The scarves are soaked in hot water for over two hours to remove the starch used during weaving to ready the yarns for absorbing the natural dyes and minerals used during the printing process. Next, the scarves are dipped into Harda paste, a brown seed paste which gives the fabric a yellow tint. Arvind then lays the scarves under the Indian sun to dry for an hour. Once dry the printing can begin.
Arvind and his team dip the wooden blocks into natural dye pastes and painstakingly print the designs onto the scarves.
The whole process takes a week to complete.
The love and care that goes into each and every one of Mara Vera’s scarves is evident as soon as you touch them. These are artisans who create with their whole hearts and their skilled, patient hands. But they are artisans who are not always certain how their traditional skills fit into a globalised marketplace. For Arvind and his team, Mara Vera has given them their place.

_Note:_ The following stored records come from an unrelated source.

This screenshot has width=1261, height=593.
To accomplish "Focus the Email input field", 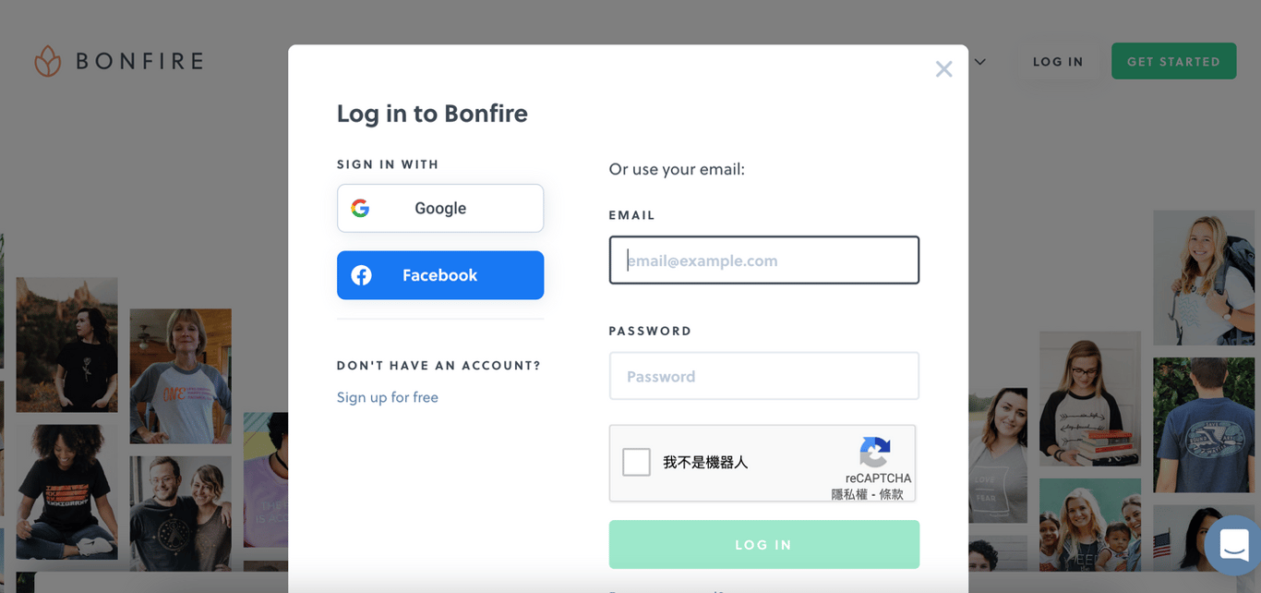I will click(x=763, y=260).
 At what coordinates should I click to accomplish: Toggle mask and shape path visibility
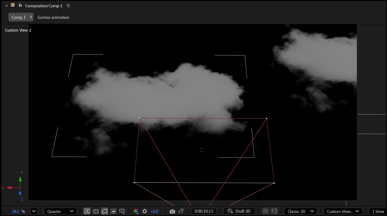tap(105, 211)
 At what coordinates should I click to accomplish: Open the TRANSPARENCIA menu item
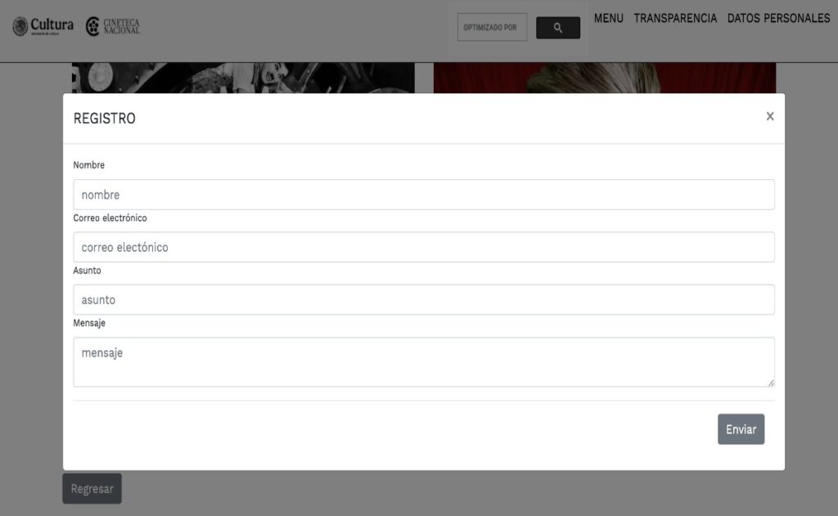click(x=675, y=18)
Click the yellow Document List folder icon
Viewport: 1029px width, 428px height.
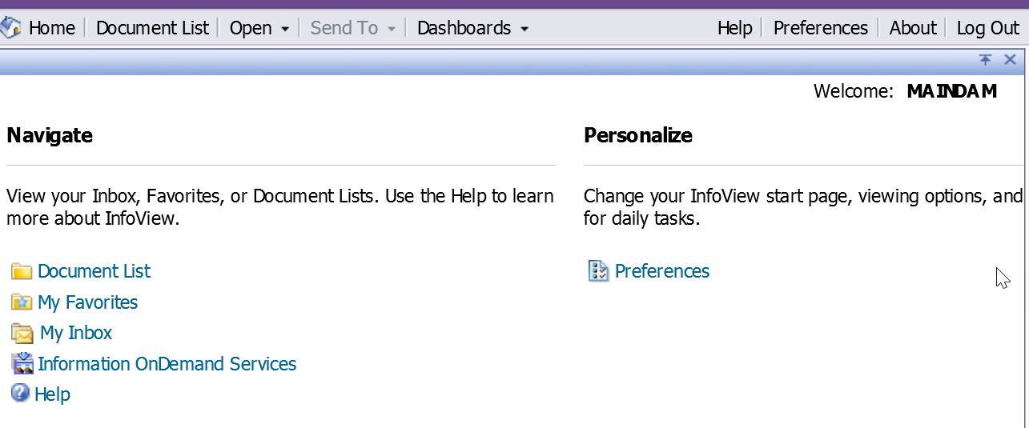pyautogui.click(x=22, y=272)
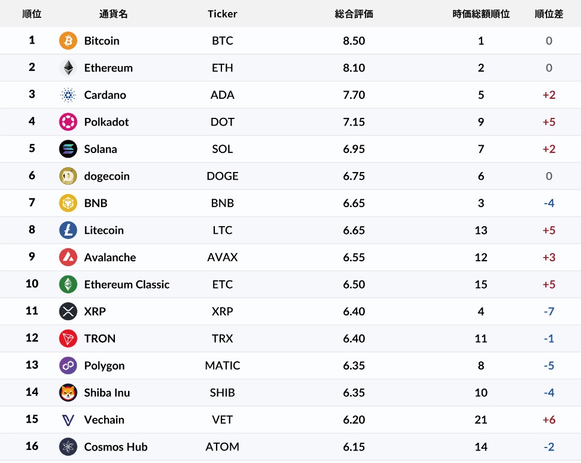Click the Ticker column header

click(x=223, y=14)
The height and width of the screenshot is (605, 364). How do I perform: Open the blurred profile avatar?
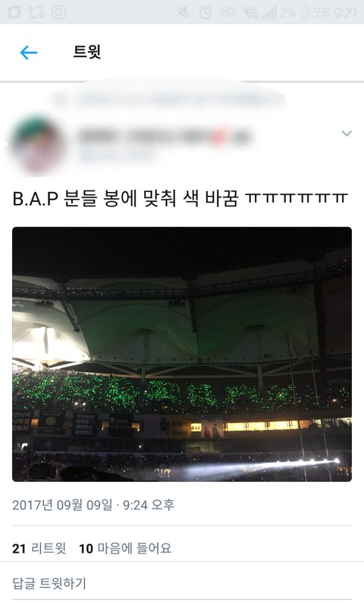click(x=38, y=145)
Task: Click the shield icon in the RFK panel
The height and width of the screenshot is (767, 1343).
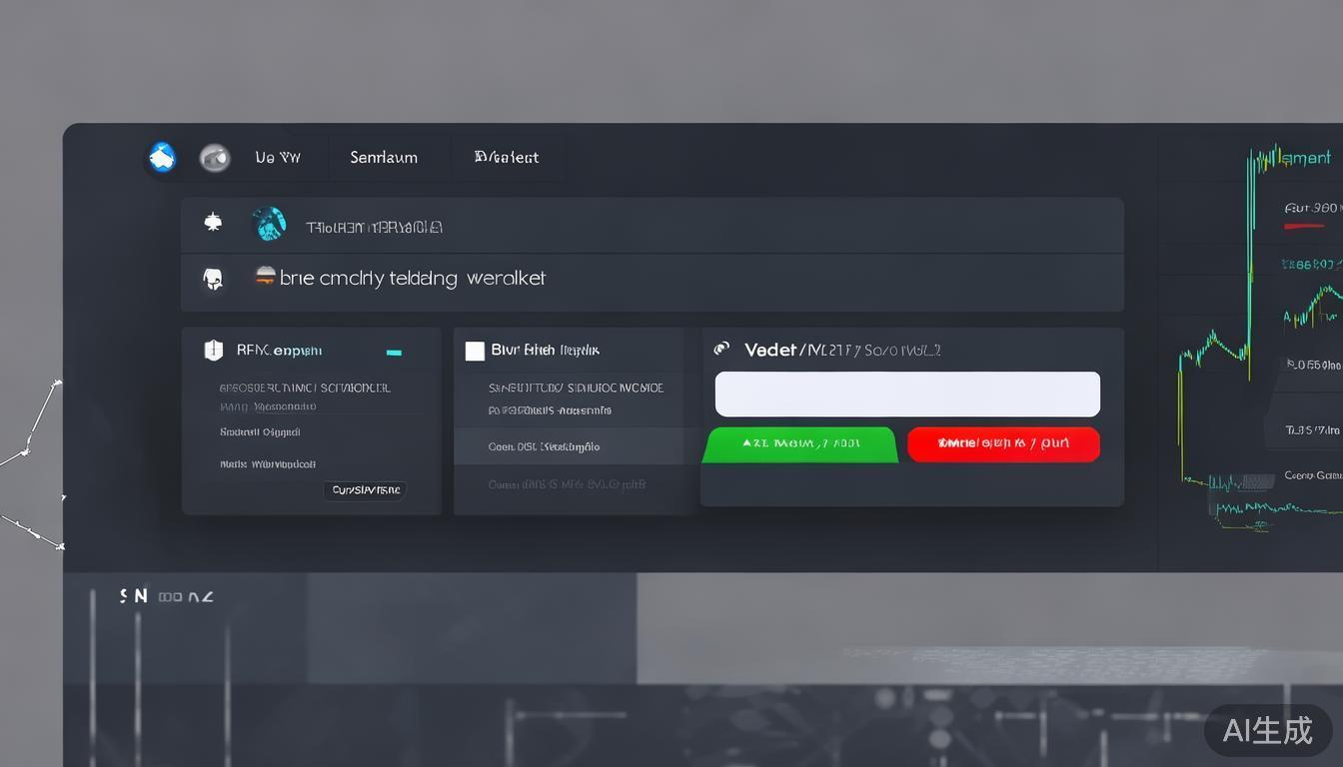Action: pyautogui.click(x=213, y=350)
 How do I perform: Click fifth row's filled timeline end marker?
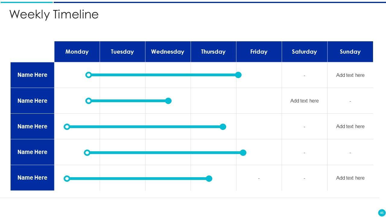click(209, 179)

As consumers, we must be mindful and ask questions like: “Where and how was this made?” and “Is it natural material or synthetic?” This helps us understand if the product is from a sweatshop in Bangladesh, from a small artisan village, or a budding design studio whose livelihood depends on your purchasing power.
We must champion traditional artisans, contemporary craft makers, and artists of all disciplines and nationalities. In a world increasingly driven by technology and ultimately soulless creations, we must hang on to arts that require heart and soul. The stories of Arvind, Babu (Mara Vera master weaver) and their communities are the stories that make us human.